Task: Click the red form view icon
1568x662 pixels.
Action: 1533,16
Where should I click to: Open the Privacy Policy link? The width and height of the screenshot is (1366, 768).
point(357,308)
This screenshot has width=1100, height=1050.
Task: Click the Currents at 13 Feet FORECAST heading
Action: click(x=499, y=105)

**WHAT THE EXERCISE ASKS:** Repeat the entire listing exactly.

**OUTPUT:**
Task: Click the red form view icon
1568x662 pixels.
Action: 1533,16
Where should I click to: Open the Privacy Policy link? The width and height of the screenshot is (1366, 768).
point(357,308)
This screenshot has width=1100, height=1050.
Task: Click the Currents at 13 Feet FORECAST heading
Action: click(x=499, y=105)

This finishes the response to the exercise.